Top of Supplied data

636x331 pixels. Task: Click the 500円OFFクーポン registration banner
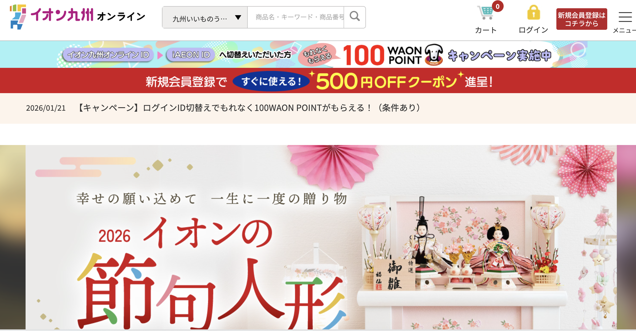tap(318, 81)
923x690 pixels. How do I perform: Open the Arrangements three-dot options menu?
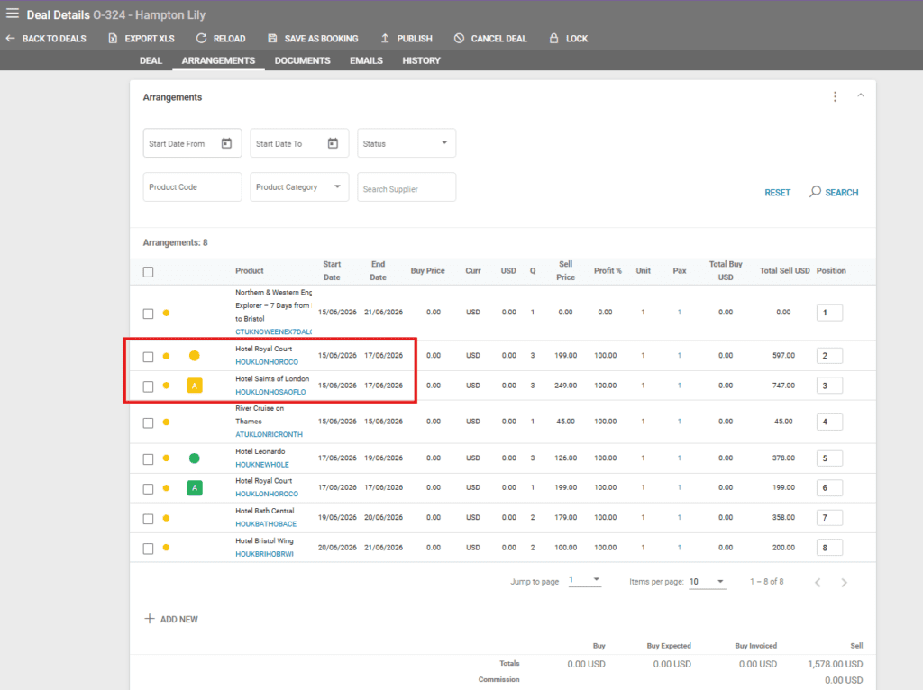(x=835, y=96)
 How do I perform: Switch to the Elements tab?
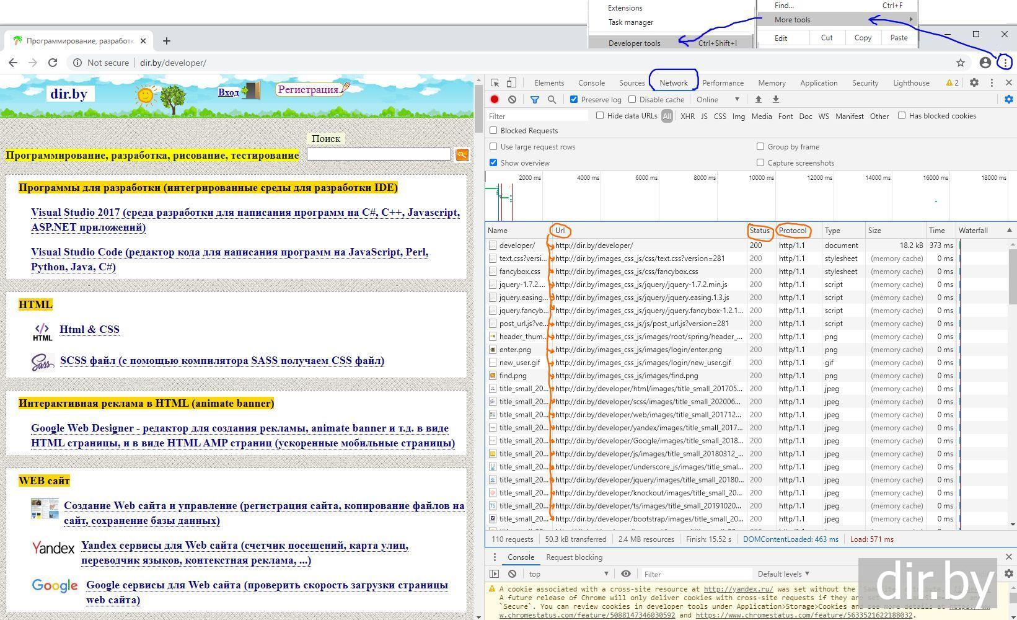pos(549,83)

Bottom of Supplied data
Top of Supplied data

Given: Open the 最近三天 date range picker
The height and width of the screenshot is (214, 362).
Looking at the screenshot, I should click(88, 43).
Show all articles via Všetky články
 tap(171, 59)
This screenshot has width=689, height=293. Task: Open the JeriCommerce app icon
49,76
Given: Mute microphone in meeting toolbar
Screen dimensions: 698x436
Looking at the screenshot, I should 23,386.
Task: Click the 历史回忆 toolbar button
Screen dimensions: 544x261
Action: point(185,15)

Bottom of Supplied data

About this exercise – A single number, please: the count of lines above that contain the string "Given".

Finished exercise – 2